Screenshot grounding data
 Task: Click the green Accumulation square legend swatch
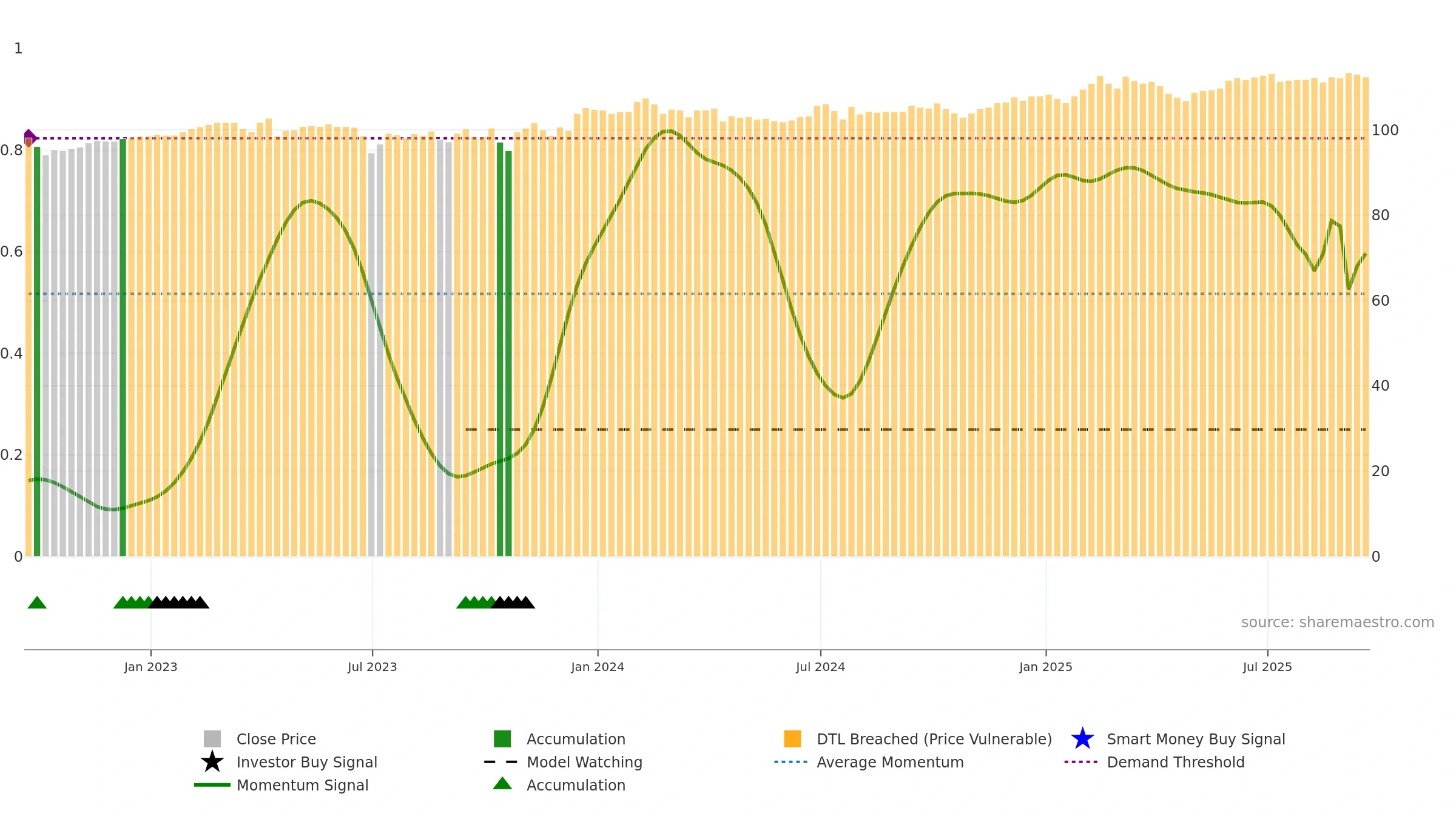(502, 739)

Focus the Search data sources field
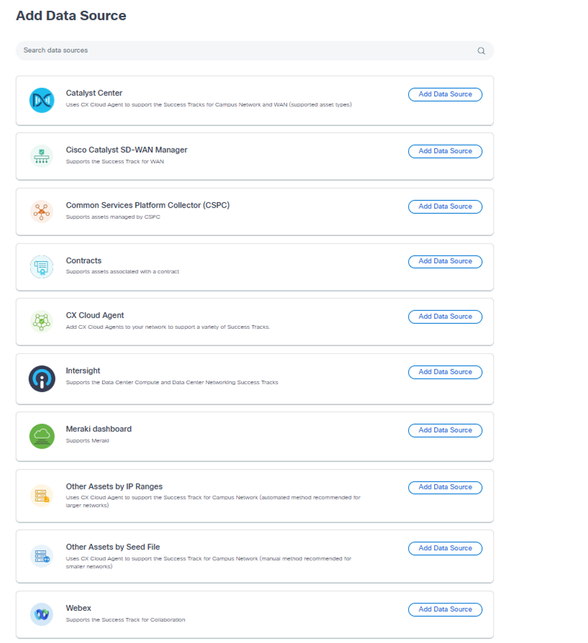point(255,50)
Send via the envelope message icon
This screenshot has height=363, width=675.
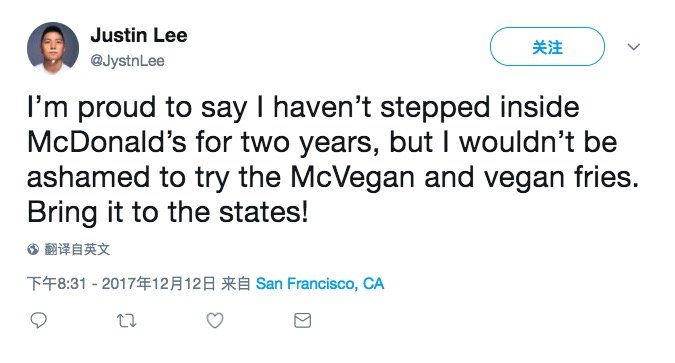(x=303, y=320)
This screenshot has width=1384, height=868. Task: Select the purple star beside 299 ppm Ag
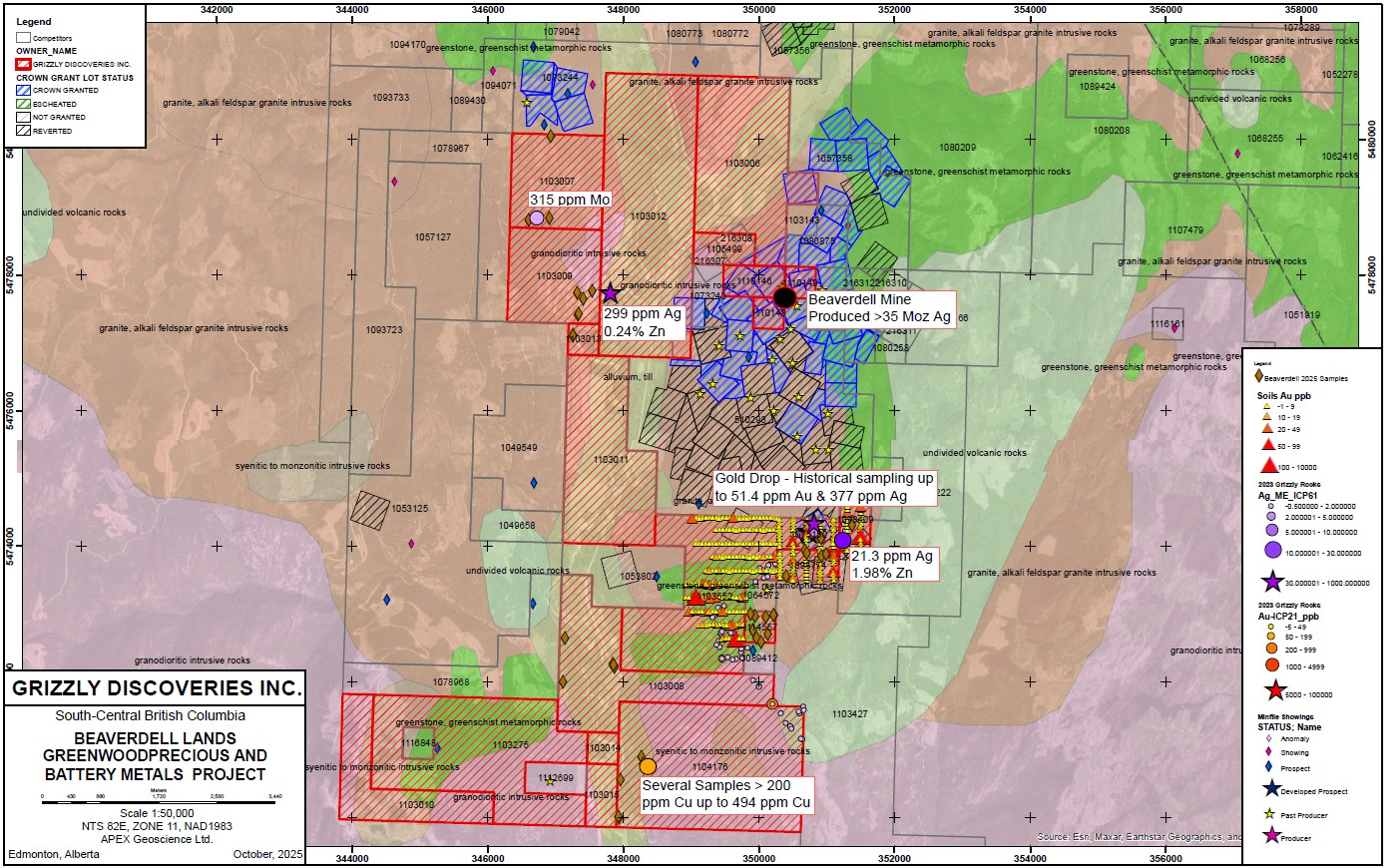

What to do: Leave out all pictures and retype precisely the lines that run from the line containing "Focus the Search data sources field" to the last line of the records.

Result:
Focus the Search data sources field
point(255,50)
Send via the envelope message icon
This screenshot has height=363, width=675.
(x=303, y=320)
This screenshot has width=1384, height=868. Task: Select the purple star beside 299 ppm Ag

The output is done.